Lufthansa Cargo plans to operate an “extensive and dense” freighter network during the winter season as air freight demand has held up amid the pandemic.
Asia is the region most frequently served by the airline’s main-deck freighters. Lufthansa Cargo says it will operate an average 35 weekly flights to the region from its Frankfurt base, with Shanghai, Seoul, Tokyo and Hong Kong as “focus” cities in the network.
Beijing, Chengdu, Mumbai, Hyderabad, Chennai, Bengaluru, Osaka, Bangkok, Ho Chi Minh City, and Tashkent will additionally be served under the airline’s schedule.
The second-most important region for the carrier will be North America. Chicago, New York JFK, Los Angeles and Atlanta will be the most frequently served cities. Houston, Seattle, Dallas, Mexico City, Guadalajara and Toronto will also feature in the network.
Lufthansa Cargo notes that some transatlantic services will be routed via Stavanger in Norway.
To South America, the airline says it will operate four weekly, westbound services landing in Brazilian cities Campinas, Curitiba and Recife, Argentinian capital Buenos Aires, and Montevideo in Uruguay.
Four weekly round-trips to Cairo and Tel Aviv are also planned.

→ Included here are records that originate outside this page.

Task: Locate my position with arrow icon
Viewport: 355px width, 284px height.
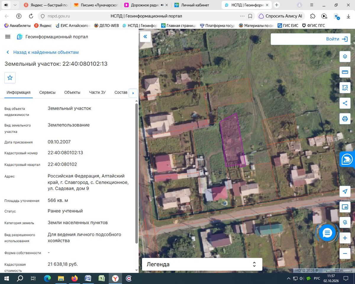Action: tap(345, 191)
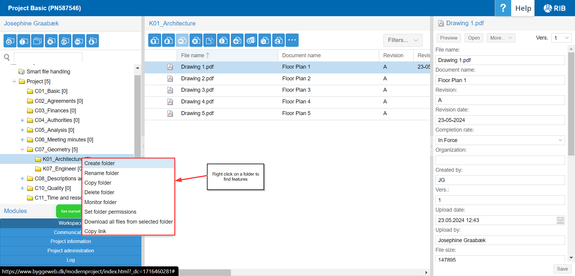The height and width of the screenshot is (276, 575).
Task: Open the three-dots more actions button
Action: [292, 40]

Chief commercial officer Dorothea von Boxberg states that Lufthansa Cargo’s freighter operation “perfectly complements” belly-freight operations on some of the German airline group’s passenger aircraft.
Lufthansa, Austrian Airlines, Brussels Airlines, Eurowings and SunExpress, the leisure carrier jointly owned with Turkish Airlines, together operate more than 3,000 weekly flights to around 150 destinations with belly-freight capacity available to Lufthansa Cargo, it notes. Group carrier Swiss handles cargo on its passenger aircraft internally.

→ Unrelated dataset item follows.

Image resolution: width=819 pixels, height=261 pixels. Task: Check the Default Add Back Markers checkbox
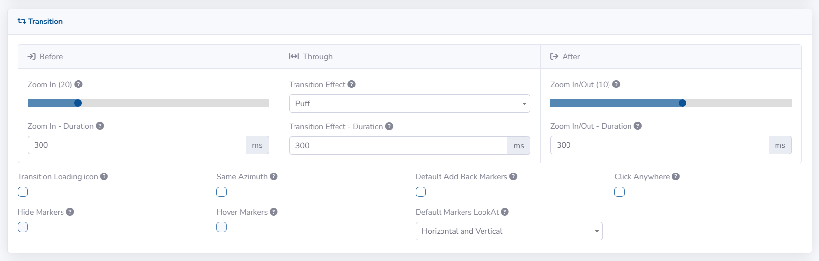click(x=421, y=192)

“In order to optimally meet demand, we will continue to manage our freighters flexibly in the coming months,” von Boxberg states.

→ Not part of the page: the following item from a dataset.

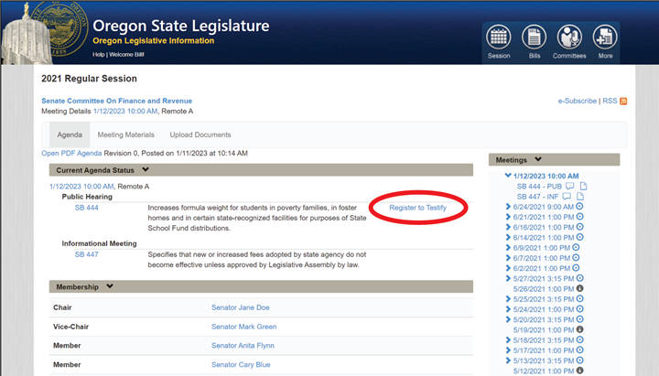Collapse the Membership section
659x376 pixels.
click(110, 286)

Throughout the pandemic, there has been strong demand for air freight services as belly-freight capacity has been curtailed by the decline in travel demand, especially for long-haul flights. Pre-pandemic, around half of all air cargo was carried on passenger aircraft.
Several airlines, including Lufthansa, Austrian and Swiss, have therefore removed seats from passenger aircraft to use them for pure cargo flights.
Cirium fleets data shows that all of Lufthansa Cargo’s nine Boeing 777Fs and six MD-11Fs are in service.
Flight-tracking data hows that at 20 October, the seven-day average for daily flight hours of Lufthansa Cargo’s freighter fleet was a sixth higher than a year before, and 9.8% higher than a week before.
Meanwhile, the seven-day daily flight-hour average of Lufthansa’s passenger fleet was, at 20 October, 76% below the level a year ago.